If a line in the data contains "agent", copy it out.

(Collected data entries)
---
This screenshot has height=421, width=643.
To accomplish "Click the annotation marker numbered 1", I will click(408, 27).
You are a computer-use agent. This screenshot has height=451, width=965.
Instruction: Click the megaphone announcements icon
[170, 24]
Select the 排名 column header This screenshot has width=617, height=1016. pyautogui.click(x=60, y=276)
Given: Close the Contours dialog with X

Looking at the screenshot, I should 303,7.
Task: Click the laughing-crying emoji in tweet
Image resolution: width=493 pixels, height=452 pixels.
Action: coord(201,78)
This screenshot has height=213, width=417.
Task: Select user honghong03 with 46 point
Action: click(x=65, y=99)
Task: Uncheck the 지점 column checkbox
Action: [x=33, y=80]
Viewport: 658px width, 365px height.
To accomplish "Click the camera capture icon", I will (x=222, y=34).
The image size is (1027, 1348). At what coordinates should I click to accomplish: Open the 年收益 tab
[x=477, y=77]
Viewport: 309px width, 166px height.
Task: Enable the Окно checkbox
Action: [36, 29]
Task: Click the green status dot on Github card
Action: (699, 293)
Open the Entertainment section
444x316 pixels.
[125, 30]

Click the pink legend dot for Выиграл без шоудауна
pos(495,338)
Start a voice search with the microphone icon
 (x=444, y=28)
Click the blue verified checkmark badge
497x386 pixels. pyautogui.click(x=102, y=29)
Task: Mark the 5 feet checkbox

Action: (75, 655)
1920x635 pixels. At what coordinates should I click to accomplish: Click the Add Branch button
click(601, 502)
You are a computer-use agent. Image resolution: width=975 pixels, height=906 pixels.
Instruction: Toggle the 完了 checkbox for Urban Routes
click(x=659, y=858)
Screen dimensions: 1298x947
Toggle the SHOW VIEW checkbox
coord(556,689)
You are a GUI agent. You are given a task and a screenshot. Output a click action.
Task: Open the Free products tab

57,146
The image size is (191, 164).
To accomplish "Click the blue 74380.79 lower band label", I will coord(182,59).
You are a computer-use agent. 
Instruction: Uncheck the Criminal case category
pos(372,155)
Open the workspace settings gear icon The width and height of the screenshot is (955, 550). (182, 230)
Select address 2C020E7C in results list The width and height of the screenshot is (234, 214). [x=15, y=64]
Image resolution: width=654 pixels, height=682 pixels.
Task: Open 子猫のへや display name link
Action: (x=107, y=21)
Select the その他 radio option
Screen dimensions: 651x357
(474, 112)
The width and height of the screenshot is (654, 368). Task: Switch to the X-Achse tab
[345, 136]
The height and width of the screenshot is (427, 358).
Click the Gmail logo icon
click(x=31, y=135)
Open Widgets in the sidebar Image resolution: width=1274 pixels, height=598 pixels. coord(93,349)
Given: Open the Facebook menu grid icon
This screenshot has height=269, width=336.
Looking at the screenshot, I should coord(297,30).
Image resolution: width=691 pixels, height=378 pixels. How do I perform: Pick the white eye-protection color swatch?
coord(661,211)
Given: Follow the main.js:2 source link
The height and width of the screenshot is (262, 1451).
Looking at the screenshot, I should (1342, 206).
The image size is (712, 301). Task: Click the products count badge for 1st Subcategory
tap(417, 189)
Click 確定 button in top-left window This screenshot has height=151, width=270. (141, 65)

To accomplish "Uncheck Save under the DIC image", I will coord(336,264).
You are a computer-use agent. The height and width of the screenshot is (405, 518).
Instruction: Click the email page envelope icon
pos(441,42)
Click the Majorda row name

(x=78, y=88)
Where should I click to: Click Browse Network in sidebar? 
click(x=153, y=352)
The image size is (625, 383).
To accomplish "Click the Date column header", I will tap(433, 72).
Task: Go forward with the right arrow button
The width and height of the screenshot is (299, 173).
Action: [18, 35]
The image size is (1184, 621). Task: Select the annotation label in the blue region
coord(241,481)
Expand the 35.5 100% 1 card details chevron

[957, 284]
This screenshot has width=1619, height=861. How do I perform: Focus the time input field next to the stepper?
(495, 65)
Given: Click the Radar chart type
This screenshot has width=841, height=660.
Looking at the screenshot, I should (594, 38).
---
# ANSWER TO THIS PROBLEM
You are a computer-use agent. This screenshot has height=451, width=965.
You are a computer-use agent. Image resolution: width=975 pixels, height=906 pixels.
You are a GUI agent. You are given a task and a screenshot. Output a click action.
You are a computer-use agent. 
You are a computer-use agent. The height and width of the screenshot is (405, 518).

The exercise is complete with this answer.